Absolutely talks to Francesca Kletz and Brooke Dennison, the two founding ladies of The London Loom about their new book and unique weaving workshops
Words Miriam Carey
Meet The London Loom
It’s a Tuesday evening in a little studio in Hackney. The walls are covered in brightly coloured rolls of yarn and decorative tapestries. There is a table surrounded by men and women in careful concentration – they are in the middle of an ‘embroider your member’ workshop. A woman is weaving weft in and out of warp, seeking reference from a photograph she has taken earlier for inspiration. Meanwhile, a man is tying up knots of a tapestry he has weaved ‘freestyle’.
This scene is a regular genital embroidery evening workshop at The London Loom in Hackney. ‘Everyone has a shot of tequila at the start to get them warmed up and chatting to the person next to them’ explains Francesca Kletz, one of the founders of the business, ‘People pop to the bathrooms with a pocket mirror and some people bring photographs on their phone’. But this is not a crude workshop; it’s about making friends and accepting those lovely, necessary parts of you that sit between your legs’.
The London Loom run all kinds of weaving workshops – there is a weave your own scarf workshop, a tapestry weaving workshop and an inspirational women badge making workshop for March, women’s history month. What is unique to The London Loom is their approach to weaving. They take a freestyle ‘non-precious’ approach and also what seems to be a more fun, creative and dare I say feminist approach. At least what is clear is there are no other places in London like it.
Francesca and her business partner Brooke Dennis could clearly recognise a good idea when they saw it as the business got started very quickly. It was on a trip to Japan Francesca discovered the amazing craft of Japanese freestyle weaving and realised there was nowhere in London you could use this technique. Francesca got on the phone to Brooke immediately and back in the UK the business began. First, they opened a pop-up shop on Hackney Road and after they outgrew this they moved to a larger, more permanent studio in Hackney Downs. Soon came the incredibly entertaining and informative book Weave This, put together in less than a year by Brooke and Francesca.
Explaining how they achieved everything Francesca explains “we just knew we had something to offer the London craft scene we couldn’t find elsewhere”. They did not come from a business background – everything they know about running a business they learnt on the job, but “it feels good to be a pair of strong-minded, sassy business women, who also love to knit”.
As for the knitting side of the business, the ladies ‘know, love and respect crafts’. They can’t remember an age when they were not knitting or weaving. Brooke tells me “I have always had the urge to pick up wool and to be making something” and that she gets annoyed when she goes somewhere she can’t knit. In fact, they even admitted to arranging long journeys so they can knit.

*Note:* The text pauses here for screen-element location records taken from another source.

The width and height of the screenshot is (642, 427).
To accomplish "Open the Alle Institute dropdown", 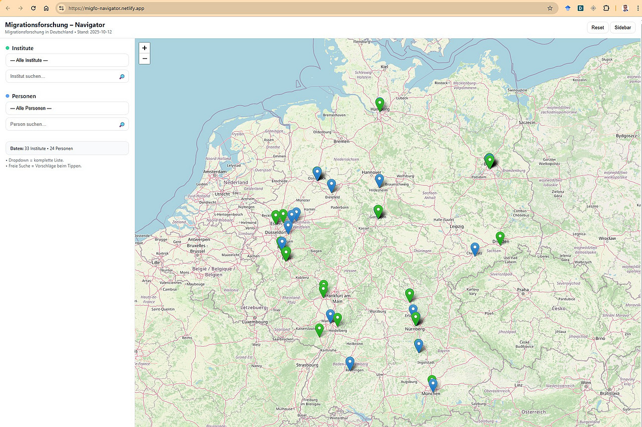I will tap(67, 60).
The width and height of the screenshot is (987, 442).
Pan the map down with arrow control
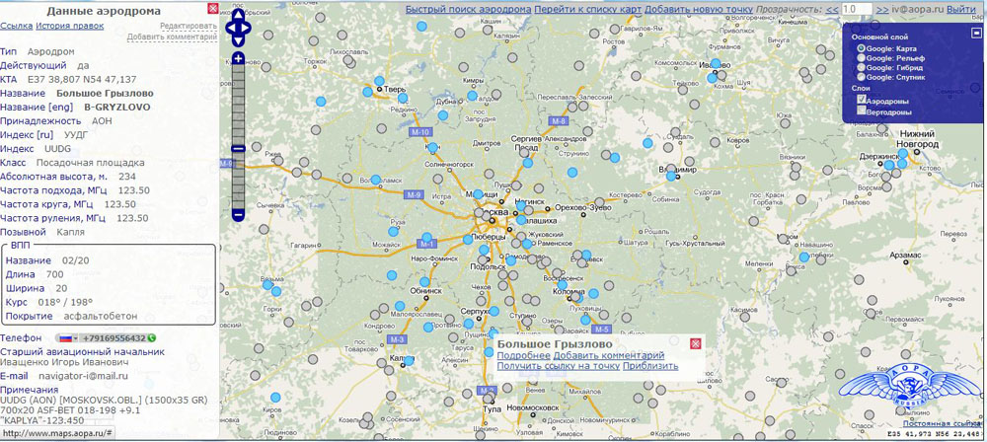coord(238,41)
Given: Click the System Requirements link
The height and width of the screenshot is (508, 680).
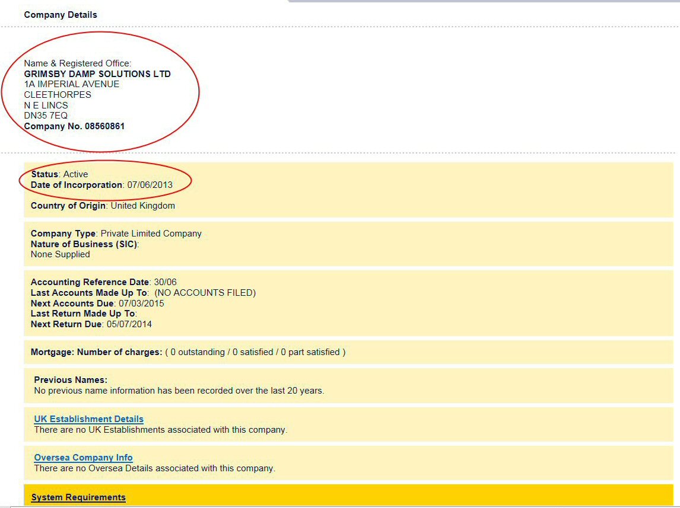Looking at the screenshot, I should tap(78, 497).
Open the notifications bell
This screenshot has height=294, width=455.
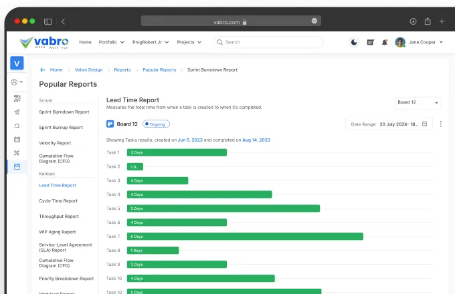coord(384,42)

In an attempt to explain the craft’s addictive edge, Francesca tells me “weaving has a rhythmic quality to it as you go over and under the warp thread. Also, it doesn’t have the risk factor of other textile and needle crafts, you don’t really find yourself dropping stitches or unpicking your work to correct it which is more relaxing”.
Francesca allows me to try some weaving myself and there is definitely a meditative element to the technique – it takes just the right amount of physicality and focus to keep you in the moment and to distract you from thinking about other things. Also, the freestyle weaving technique Francesca and Brooke teach is about ‘painting with yarn rather than constructing’ and this freedom and creativity can be incredibly satisfying.

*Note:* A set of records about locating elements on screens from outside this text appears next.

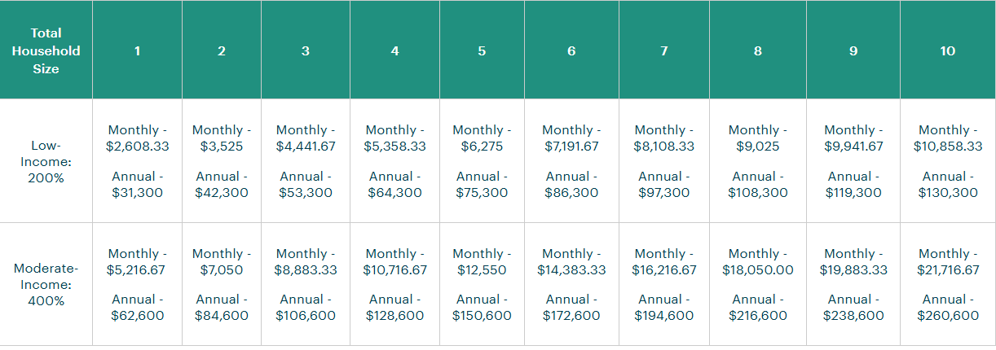Select household size 5 column header
Image resolution: width=996 pixels, height=350 pixels.
(x=482, y=50)
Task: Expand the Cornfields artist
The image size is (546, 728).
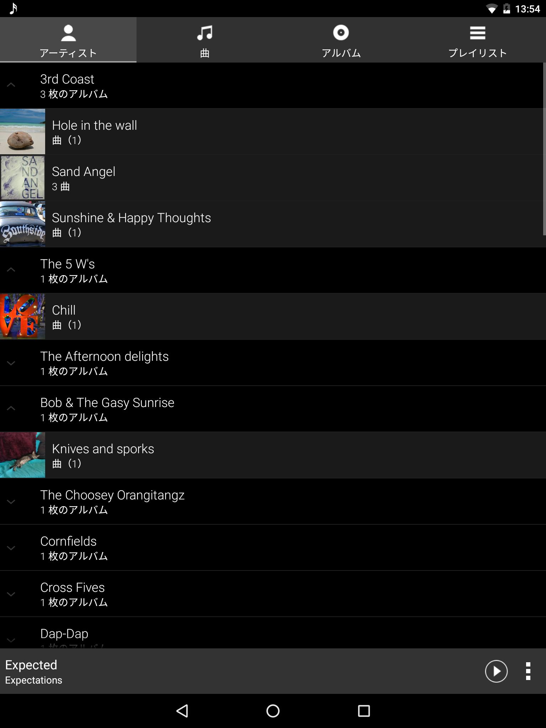Action: tap(11, 548)
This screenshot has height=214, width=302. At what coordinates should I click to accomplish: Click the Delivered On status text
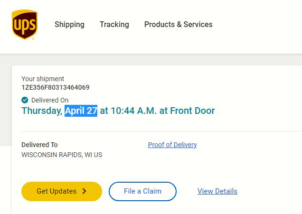click(50, 100)
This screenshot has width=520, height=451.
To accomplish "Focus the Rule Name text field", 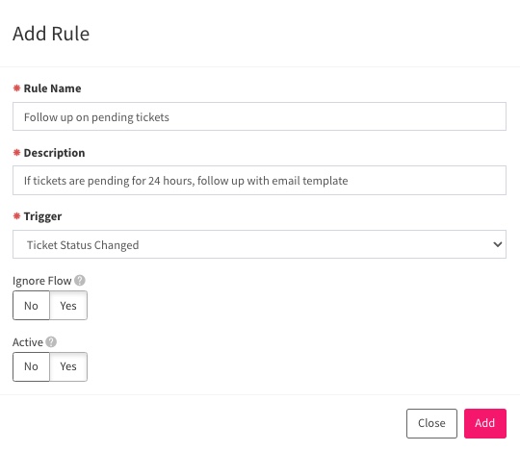I will 259,116.
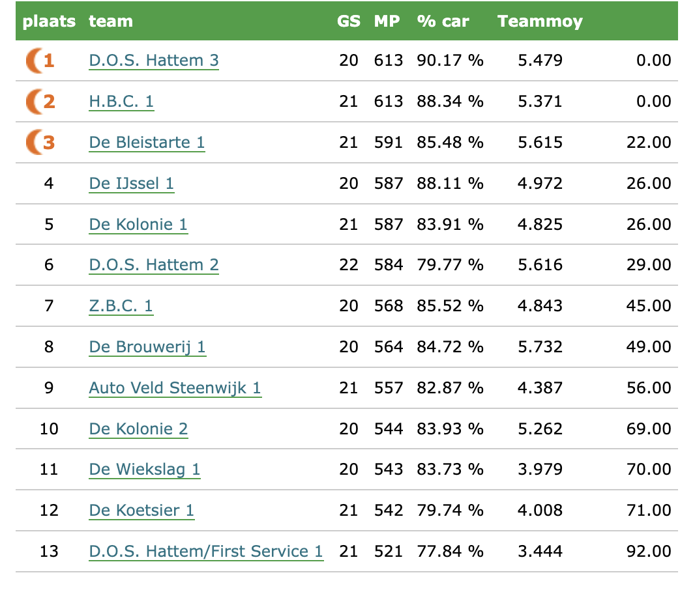Image resolution: width=695 pixels, height=590 pixels.
Task: Open De Brouwerij 1 team page
Action: click(x=147, y=347)
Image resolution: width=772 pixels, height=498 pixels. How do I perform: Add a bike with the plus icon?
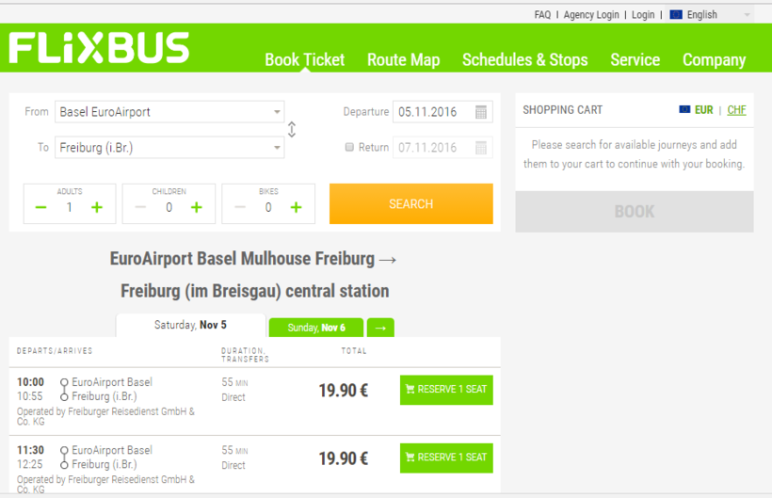click(x=296, y=207)
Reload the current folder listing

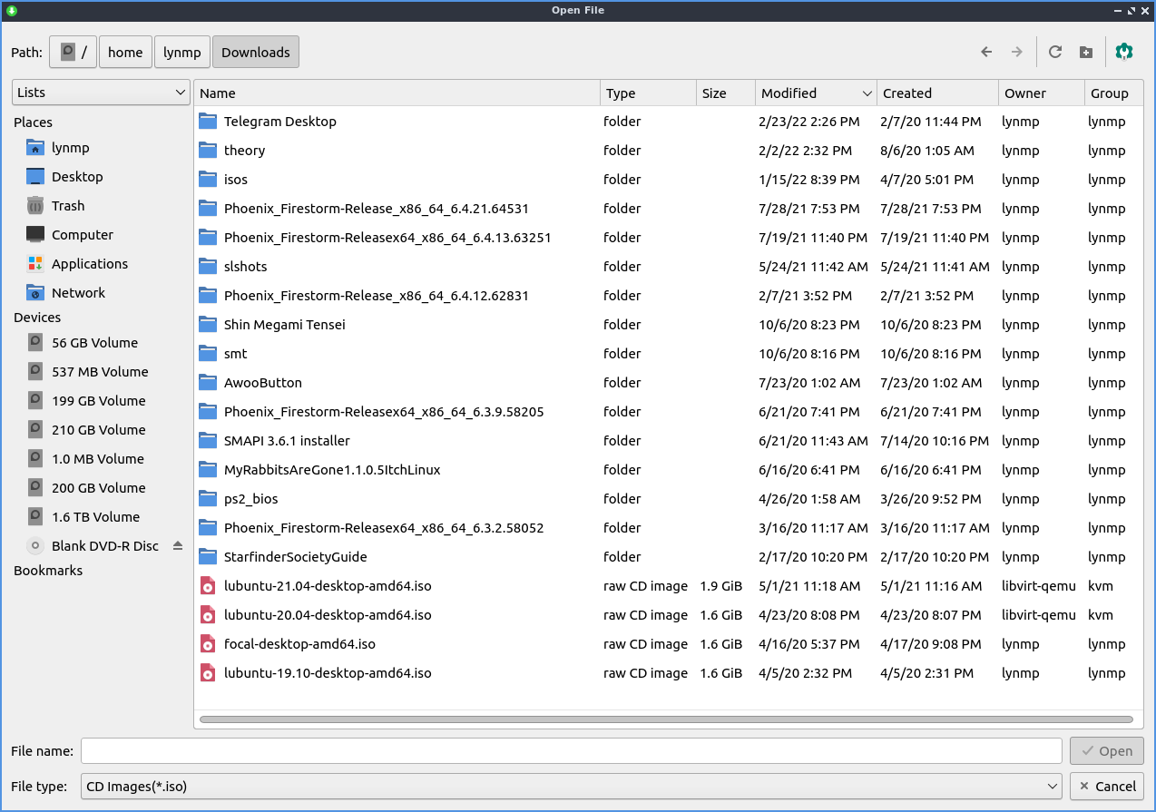coord(1054,53)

What’s more, there is some scientific evidence to back up its therapeutic claims. Firstly, knitting has the capacity to calm anxiety and depression in the moment, but also, to associate the tactile object, the scarf or tapestry, with a calmer state of mind. I also think there is something to say for spending time on hobby that gets you away from a phone, computer and tv screen which is great.

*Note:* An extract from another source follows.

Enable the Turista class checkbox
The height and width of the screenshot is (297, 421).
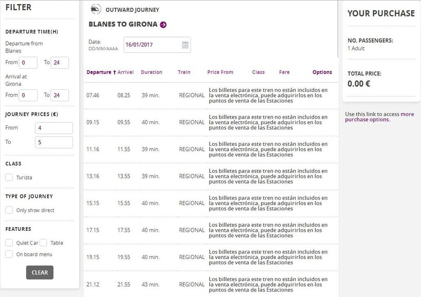coord(9,177)
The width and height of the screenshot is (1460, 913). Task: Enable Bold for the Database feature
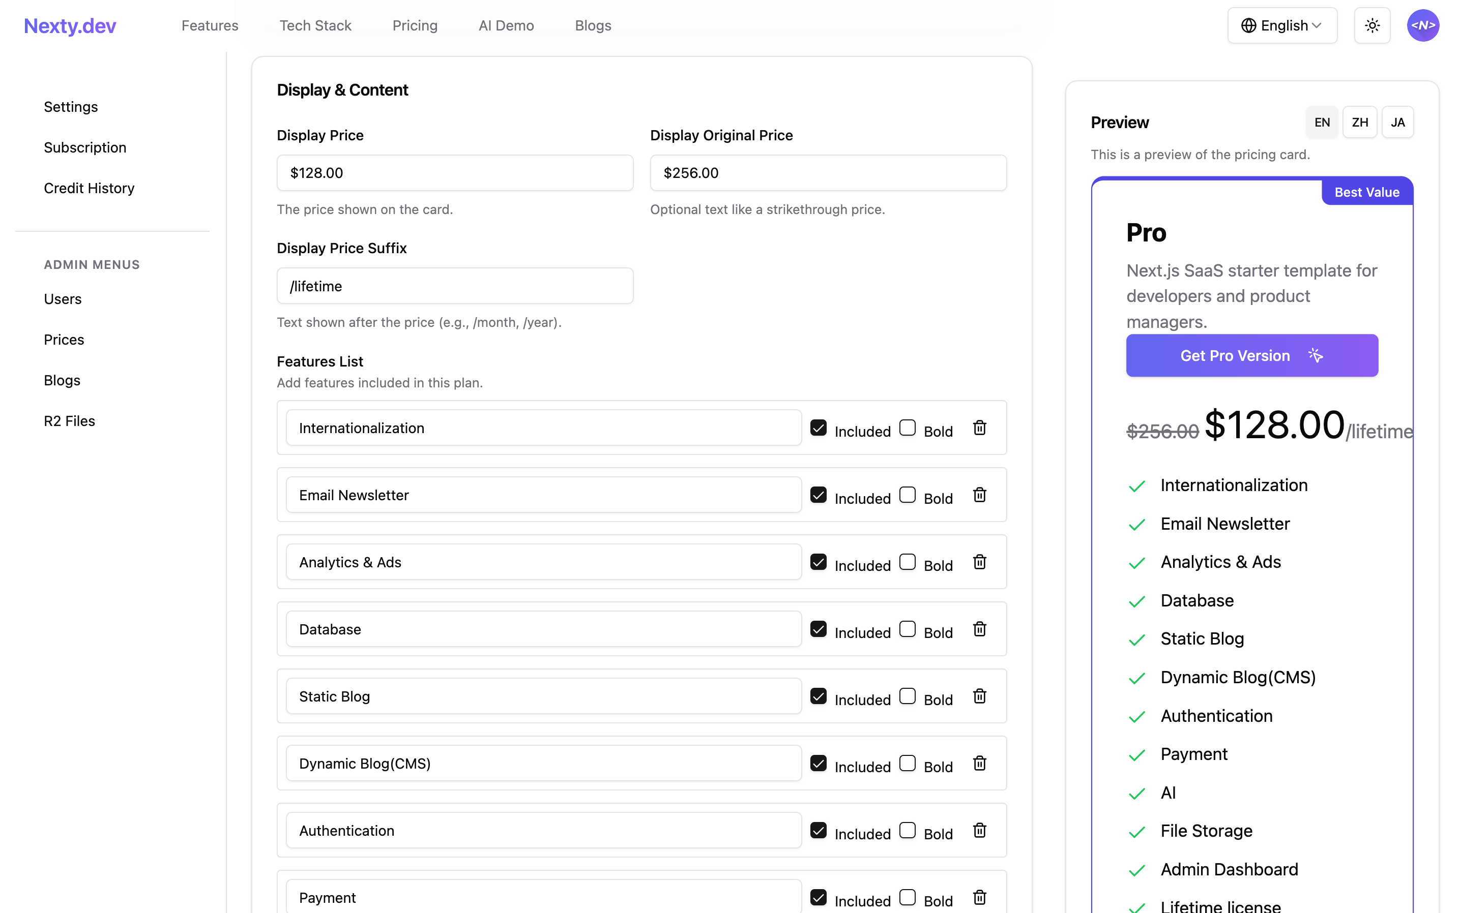pos(908,628)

In general there has been a rise in the number of people showing interest in craft hobbies, which has been reflected in the rise in craft books being published this year. Weave This by Francesca and Brooke is an exceptional addition to this offering, filled with bright pictures and sharp humour it makes for an immensely entertaining read. Further, a complete beginner can pick up a copy and learn to make an abundance of things, from a huge calico tapestry, to a bowl, to a statement necklace or earrings.
Don’t delay in giving the book a read – or even better book yourself on to their next evening embroidery workshop.